- **Text excerpt**
========

2025년 5월 30일
DeepTheorem: Advancing LLM Reasoning for Theorem Proving Through Natural Language and Reinforcement Learning
(Ziyin Zhang, Jiahao Xu, Zhiwei He, Tian Liang, Qiuzhi Liu, Yansi Li, Linfeng Song, Zhengwen Liang, Zhuosheng Zhang, Rui Wang, Zhaopeng Tu, Haitao Mi, Dong Yu)
Theorem proving serves as a major testbed for evaluating complex reasoning abilities in large language models (LLMs). However, traditional automated theorem proving (ATP) approaches rely heavily on formal proof systems that poorly align with LLMs' strength derived from informal, natural language knowledge acquired during pre-training. In this work, we propose DeepTheorem, a comprehensive informal theorem-proving framework exploiting natural language to enhance LLM mathematical reasoning. DeepTheorem includes a large-scale benchmark dataset consisting of 121K high-quality IMO-level informal theorems and proofs spanning diverse mathematical domains, rigorously annotated for correctness, difficulty, and topic categories, accompanied by systematically constructed verifiable theorem variants. We devise a novel reinforcement learning strategy (RL-Zero) explicitly tailored to informal theorem proving, leveraging the verified theorem variants to incentivize robust mathematical inference. Additionally, we propose comprehensive outcome and process evaluation metrics examining proof correctness and the quality of reasoning steps. Extensive experimental analyses demonstrate DeepTheorem significantly improves LLM theorem-proving performance compared to existing datasets and supervised fine-tuning protocols, achieving state-of-the-art accuracy and reasoning quality. Our findings highlight DeepTheorem's potential to fundamentally advance automated informal theorem proving and mathematical exploration.
자연어 기반 증명 데이터셋. 자연어 기반이기 때문에 형식 언어처럼 증명을 검증할 수 없고, 그래서 명제가 옳은지 아닌지를 구분하게 만들었군요.

========

- **Excerpted data**
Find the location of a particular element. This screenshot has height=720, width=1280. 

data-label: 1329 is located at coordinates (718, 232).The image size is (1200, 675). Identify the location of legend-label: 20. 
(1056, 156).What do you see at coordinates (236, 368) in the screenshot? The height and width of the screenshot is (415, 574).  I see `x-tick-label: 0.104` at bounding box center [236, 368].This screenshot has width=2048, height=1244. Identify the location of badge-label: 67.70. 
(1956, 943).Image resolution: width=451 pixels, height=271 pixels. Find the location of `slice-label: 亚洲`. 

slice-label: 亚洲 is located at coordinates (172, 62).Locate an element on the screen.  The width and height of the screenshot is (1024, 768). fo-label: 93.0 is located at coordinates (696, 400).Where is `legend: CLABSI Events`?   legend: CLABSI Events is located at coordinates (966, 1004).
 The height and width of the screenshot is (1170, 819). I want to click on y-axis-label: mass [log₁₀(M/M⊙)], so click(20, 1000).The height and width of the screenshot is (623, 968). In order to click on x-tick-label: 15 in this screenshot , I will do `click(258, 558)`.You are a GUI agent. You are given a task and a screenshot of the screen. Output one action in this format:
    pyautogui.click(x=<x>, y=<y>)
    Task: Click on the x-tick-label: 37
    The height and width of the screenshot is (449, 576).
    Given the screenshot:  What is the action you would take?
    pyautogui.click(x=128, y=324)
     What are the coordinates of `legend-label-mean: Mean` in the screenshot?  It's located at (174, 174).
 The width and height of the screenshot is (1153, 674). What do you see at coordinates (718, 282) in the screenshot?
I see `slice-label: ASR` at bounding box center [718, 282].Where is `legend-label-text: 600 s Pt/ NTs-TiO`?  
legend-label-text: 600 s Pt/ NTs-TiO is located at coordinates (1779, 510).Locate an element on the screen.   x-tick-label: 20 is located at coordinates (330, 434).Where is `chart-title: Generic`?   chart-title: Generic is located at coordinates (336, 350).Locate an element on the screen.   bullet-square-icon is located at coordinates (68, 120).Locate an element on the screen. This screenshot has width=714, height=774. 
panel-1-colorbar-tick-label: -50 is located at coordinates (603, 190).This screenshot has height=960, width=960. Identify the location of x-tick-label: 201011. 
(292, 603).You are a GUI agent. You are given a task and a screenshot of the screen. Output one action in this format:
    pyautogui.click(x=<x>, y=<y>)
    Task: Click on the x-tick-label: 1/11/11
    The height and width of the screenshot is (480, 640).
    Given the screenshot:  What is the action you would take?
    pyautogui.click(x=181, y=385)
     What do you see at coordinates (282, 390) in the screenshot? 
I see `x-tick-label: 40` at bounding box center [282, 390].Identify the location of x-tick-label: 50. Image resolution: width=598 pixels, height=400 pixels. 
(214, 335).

========

- **Exercises to complete**
1. From the DeepTheorem text, copy out the part from "2025년 5월 30일" up to and including "Mi, Dong Yu)" word for word.
2. How many informal theorems and proofs are in the benchmark dataset described in the DeepTheorem text?
3. Pick up the DeepTheorem text right after its last sentence and keep writing.

- **Answers for the exercise**
1.
2025년 5월 30일
DeepTheorem: Advancing LLM Reasoning for Theorem Proving Through Natural Language and Reinforcement Learning
(Ziyin Zhang, Jiahao Xu, Zhiwei He, Tian Liang, Qiuzhi Liu, Yansi Li, Linfeng Song, Zhengwen Liang, Zhuosheng Zhang, Rui Wang, Zhaopeng Tu, Haitao Mi, Dong Yu)

2. 121K

3.
A dataset for theorem proving based on natural language. Since it's based on natural language, it's not possible to verify proofs as with formal languages. Therefore, they've designed it to distinguish whether theorems are correct or not.
#math #rl #reasoning
FlashFormer: Whole-Model Kernels for Efficient Low-Batch Inference
(Aniruddha Nrusimha, William Brandon, Mayank Mishra, Yikang Shen, Rameswar Panda, Jonathan Ragan-Kelley, Yoon Kim)
The size and compute characteristics of modern large language models have led to an increased interest in developing specialized kernels tailored for training and inference. Existing kernels primarily optimize for compute utilization, targeting the large-batch training and inference settings. However, low-batch inference, where memory bandwidth and kernel launch overheads contribute are significant factors, remains important for many applications of interest such as in edge deployment and latency-sensitive applications. This paper describes FlashFormer, a proof-of-concept kernel for accelerating single-batch inference for transformer-based large language models. Across various model sizes and quantizations settings, we observe nontrivial speedups compared to existing state-of-the-art inference kernels.